For Immediate Release

Office of Press Relations
press@usaid.gov

Statement by Administrator Samantha Power

In the small town of Dodota, Ethiopia – population 96,000 – health workers go to extraordinary lengths to track malaria. With only two health centers for a town where every single person has an elevated risk of contracting or dying from malaria, health workers are essential foot soldiers in the battle to keep the disease at bay, going door to door, asking residents if anyone inside has suspicious symptoms. And when COVID-19 descended on Dodota, these health workers doubled down, equipped only with hand sanitizer and masks – testing patients with fever not just for malaria, but for COVID; spreading awareness of social distancing and handwashing; and, when necessary, directing COVID patients into isolation.

Across the world, health workers like the ones in Dodota are on the front lines finding ways to deliver lifesaving health care where it is needed. They cross rope bridges to vaccinate children in remote mountain communities, or go door-to-door in crowded urban areas to spread awareness of how to prevent the spread of tuberculosis. In places like Gaza, Ukraine, and Sudan, they risk their own lives to provide urgently needed medical care to those who most need it. Their dedication, sacrifice, and effectiveness is crucial to expanding global access to health care – and to making this year’s World Health Day theme of “My Health, My Right” a reality across the world.

Many parts of the development and health communities have long recognized the value of these health workers, and the care they provide. After the 1977 World Health Assembly declared a global goal of “Health for All by the Year 2000,” member governments immediately followed up with the Alma Ata Declaration – which identified primary health care as the most important tool in the toolbox for achieving that goal. Though global investments in primary health care still fell significantly short, the investments that were made – especially those supporting primary health care workers – had a significant positive impact. 

In 2002, for example, Thailand’s government trained a million community health workers to provide essential primary care in hospitals and households across Thailand. Thanks in large part to these investments, today, malaria deaths have been nearly eliminated in the country, with just 6 deaths in 2023. Ninety-nine percent of newborns receive immunizations against tetanus nationwide, and 90 percent of pregnant women attend at least four prenatal care appointments. 

But more action is needed to support health workers and the care they provide – especially in the wake of the COVID-19 pandemic and amid protracted conflicts, which overwhelm health systems all over the world and place further pressure on the already under-resourced health workforce. As of 2023, the World Health Organization identifies 55 countries as facing dangerous shortages of health workers – a more than 15 percent increase from the previous year. More than a third of those countries are in Africa – which bears a quarter of the world’s burden of illness, but has just 4 percent of its health workers. Health workers have to work in difficult, often dangerous conditions with inadequate rights and protections: low or no pay, impossibly long hours, insufficient protective equipment, and even harassment and violence. These issues are magnified for women health workers, who make up 70 percent of the health workforce worldwide. 
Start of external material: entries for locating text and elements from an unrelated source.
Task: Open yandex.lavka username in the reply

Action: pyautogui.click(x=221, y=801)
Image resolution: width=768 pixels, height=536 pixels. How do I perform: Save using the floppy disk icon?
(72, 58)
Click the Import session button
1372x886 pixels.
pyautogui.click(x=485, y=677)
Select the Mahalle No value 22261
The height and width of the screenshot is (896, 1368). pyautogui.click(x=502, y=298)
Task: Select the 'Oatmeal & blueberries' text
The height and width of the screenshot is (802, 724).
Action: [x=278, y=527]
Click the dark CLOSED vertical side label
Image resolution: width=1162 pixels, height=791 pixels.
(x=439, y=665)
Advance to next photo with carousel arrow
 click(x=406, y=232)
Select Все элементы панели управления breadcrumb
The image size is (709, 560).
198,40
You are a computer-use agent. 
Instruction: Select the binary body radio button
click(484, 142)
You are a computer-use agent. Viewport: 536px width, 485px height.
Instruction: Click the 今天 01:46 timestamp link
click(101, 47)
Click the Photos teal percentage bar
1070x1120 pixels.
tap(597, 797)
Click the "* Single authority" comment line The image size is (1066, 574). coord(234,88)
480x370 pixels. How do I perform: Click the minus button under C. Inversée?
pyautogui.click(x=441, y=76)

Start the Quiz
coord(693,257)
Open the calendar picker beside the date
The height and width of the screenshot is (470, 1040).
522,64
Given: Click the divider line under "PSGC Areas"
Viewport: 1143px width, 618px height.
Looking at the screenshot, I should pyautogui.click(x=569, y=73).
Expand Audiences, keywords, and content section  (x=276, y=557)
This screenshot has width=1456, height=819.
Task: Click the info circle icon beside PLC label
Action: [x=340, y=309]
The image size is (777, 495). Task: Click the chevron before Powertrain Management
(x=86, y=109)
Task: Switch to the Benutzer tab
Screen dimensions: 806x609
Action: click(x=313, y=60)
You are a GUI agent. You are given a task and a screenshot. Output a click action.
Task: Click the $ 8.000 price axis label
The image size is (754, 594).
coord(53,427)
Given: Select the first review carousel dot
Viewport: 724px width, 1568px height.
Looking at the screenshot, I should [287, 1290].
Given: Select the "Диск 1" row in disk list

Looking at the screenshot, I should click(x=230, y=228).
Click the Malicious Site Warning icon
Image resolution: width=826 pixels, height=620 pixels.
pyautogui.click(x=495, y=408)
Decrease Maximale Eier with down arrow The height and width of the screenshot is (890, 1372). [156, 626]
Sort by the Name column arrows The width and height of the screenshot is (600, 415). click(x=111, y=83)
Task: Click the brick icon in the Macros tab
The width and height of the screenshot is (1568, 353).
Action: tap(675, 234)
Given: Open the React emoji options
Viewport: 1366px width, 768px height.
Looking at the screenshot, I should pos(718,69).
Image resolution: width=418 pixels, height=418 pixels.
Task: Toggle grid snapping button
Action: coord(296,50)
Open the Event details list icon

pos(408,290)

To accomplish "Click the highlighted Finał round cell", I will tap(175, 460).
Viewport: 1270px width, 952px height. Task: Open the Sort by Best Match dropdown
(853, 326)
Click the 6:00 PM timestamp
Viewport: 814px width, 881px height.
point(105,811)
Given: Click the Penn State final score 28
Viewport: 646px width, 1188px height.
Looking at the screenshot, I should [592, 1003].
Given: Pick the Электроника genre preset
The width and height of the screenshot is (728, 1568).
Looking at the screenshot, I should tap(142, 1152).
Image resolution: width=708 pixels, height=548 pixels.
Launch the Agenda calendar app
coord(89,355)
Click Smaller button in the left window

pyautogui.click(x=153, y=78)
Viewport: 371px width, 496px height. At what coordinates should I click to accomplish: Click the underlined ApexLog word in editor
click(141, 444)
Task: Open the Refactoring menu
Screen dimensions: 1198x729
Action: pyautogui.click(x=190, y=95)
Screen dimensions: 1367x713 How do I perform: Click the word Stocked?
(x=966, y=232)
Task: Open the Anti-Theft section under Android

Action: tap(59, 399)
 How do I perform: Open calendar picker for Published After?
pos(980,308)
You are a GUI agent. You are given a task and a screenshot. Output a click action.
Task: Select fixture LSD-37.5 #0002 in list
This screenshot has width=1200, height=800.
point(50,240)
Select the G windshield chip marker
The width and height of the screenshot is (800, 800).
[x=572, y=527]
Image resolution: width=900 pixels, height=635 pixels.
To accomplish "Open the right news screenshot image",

President Biden has already identified the need for more investments in the global health workforce, including through his Global Health Worker Initiative aimed at helping partner governments protect and fairly compensate health workers around the world – including health workers who deliver primary health care. USAID has been advancing these efforts across its global health work, including, most recently, through Primary Impact, which launched last year and is now operational in 12 countries across Africa and Asia. Primary Impact focuses on strengthening all aspects of primary health care – and as part of that goal, focuses on increasing investments in the global health workforce. We are partnering with governments to better protect and retain health workers, especially women, while also helping them to expand the health workforce. We’re also collaborating with partners such as the World Bank, UNICEF, and WTO to help raise the additional resources countries need to address these urgent priorities.

On World Health Day, USAID will continue investing in primary health workers around the world – the people who are crucial to expanding access to high-quality, affordable, accessible health care to everyone. If others join us in these investments, we can together save tens of millions of lives – and get closer to that enduring but elusive goal of “health for all.”